Los Angeles blogger Karen Wolfe started the inquiry about the ethics of the Los Angeles Times accepting a subsidy from billionaire Eli Broad for its education coverage even as he is one of the major figures covered. She posted a statement by distinguished journalist Paul Sussman, who literally wrote the book on ethics in journalism; Sussman said the Times has “a massive conflict of interest” by accepting money from a person it covers on the issue he is engaged in.
Blogger Alexander Russo, who is funded by the AFT and Education Post (which is funded by Broad, among others) contends that the issue is more complex than it seems. He draws attention to many other major media that are subsidized by the wealthy.



Yes, others do it too. Last year, investigative reporter David Sirota caused PBS to return a multimillion dollar grant from the John Arnold Foundation. The program was going to reveal the”pension crisis,” a subject that Arnold feels strongly about. PBS was embarrassed by the appearance of a conflict of interest.



The he larger problem behinds these skirmishes is whether we have a free press, one that will dare to expose the misdeeds of the mighty. This will be hard to do if they are subsidized by the mighty.
Blogger Anthony Cody assesses the matter and, as usual, brings clarity to it.



“I want to add one additional point, which I made at some length in this earlier post. It is not “neutral” or “objective” to expand coverage of “innovation” in education. It is not “neutral” or “objective” to have sections of a publication focused on “what is working” in education. The Gates Foundation has made clear that they are very interested in promoting the idea that technology is of tremendous educational value. Stories that trumpet success in this arena are not neutral. They advance the agenda of those selling technological solutions to human problems in education. The act of “focusing on success” sidelines serious criticism of this approach.

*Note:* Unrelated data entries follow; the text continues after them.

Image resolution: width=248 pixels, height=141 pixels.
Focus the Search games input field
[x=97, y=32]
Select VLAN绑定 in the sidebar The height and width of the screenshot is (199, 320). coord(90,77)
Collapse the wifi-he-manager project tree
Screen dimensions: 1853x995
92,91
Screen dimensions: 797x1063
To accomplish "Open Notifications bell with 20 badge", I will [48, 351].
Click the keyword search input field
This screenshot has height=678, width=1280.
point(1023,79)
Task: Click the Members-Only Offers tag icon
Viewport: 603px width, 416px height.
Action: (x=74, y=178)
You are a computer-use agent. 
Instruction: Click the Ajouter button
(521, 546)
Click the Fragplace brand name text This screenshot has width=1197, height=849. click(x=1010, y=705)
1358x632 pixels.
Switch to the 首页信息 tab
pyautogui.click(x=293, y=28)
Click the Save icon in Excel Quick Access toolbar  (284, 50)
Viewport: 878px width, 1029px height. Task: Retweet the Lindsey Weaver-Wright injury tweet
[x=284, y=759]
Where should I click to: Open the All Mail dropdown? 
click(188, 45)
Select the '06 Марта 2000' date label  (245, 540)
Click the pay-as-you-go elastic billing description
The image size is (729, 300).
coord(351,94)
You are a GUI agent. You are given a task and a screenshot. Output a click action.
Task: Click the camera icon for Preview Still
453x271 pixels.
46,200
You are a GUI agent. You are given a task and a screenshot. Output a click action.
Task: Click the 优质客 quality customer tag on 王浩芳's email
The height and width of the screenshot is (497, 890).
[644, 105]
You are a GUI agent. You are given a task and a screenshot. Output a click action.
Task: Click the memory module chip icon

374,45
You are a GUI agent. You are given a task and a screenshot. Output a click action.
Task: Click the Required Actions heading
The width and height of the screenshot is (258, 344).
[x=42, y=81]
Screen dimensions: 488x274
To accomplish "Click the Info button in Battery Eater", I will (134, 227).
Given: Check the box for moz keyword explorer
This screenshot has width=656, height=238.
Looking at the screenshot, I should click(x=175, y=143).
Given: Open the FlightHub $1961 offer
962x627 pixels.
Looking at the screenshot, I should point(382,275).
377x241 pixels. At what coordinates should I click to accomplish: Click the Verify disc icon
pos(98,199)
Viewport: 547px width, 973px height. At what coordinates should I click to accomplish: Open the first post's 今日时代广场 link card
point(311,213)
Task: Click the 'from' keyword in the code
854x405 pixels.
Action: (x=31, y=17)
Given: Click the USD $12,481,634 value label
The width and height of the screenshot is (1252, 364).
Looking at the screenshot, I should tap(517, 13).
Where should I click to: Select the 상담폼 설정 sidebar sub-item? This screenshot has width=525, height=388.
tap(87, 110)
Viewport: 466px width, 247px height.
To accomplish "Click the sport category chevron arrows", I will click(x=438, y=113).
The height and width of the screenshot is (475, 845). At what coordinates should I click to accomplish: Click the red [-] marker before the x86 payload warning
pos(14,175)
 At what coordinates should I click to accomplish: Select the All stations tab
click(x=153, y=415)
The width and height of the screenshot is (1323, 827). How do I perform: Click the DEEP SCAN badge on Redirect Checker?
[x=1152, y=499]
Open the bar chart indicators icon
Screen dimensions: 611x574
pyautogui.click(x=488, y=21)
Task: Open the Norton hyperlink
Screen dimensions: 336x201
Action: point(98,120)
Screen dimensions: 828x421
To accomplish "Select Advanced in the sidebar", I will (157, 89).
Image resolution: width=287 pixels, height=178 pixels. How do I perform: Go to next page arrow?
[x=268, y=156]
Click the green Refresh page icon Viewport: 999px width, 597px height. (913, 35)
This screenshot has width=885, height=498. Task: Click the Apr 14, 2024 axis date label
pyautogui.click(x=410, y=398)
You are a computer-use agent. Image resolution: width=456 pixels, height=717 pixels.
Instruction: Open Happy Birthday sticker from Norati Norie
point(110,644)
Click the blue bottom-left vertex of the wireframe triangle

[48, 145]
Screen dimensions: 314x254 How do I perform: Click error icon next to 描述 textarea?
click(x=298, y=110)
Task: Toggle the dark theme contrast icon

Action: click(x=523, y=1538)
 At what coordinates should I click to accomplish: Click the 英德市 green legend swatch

Journalism that focuses primarily on success misses one of the crucial roles that true journalists must play.



“Solutions to this may be, as Russo suggests, “unlikely or unworkable.” Undoing the corporate influence on the newsrooms of America is not going to be easy. But acknowledging we have a serious problem would be a valuable first step. An important second step would be to recognize independent bloggers as a critical part of the field of education journalism.”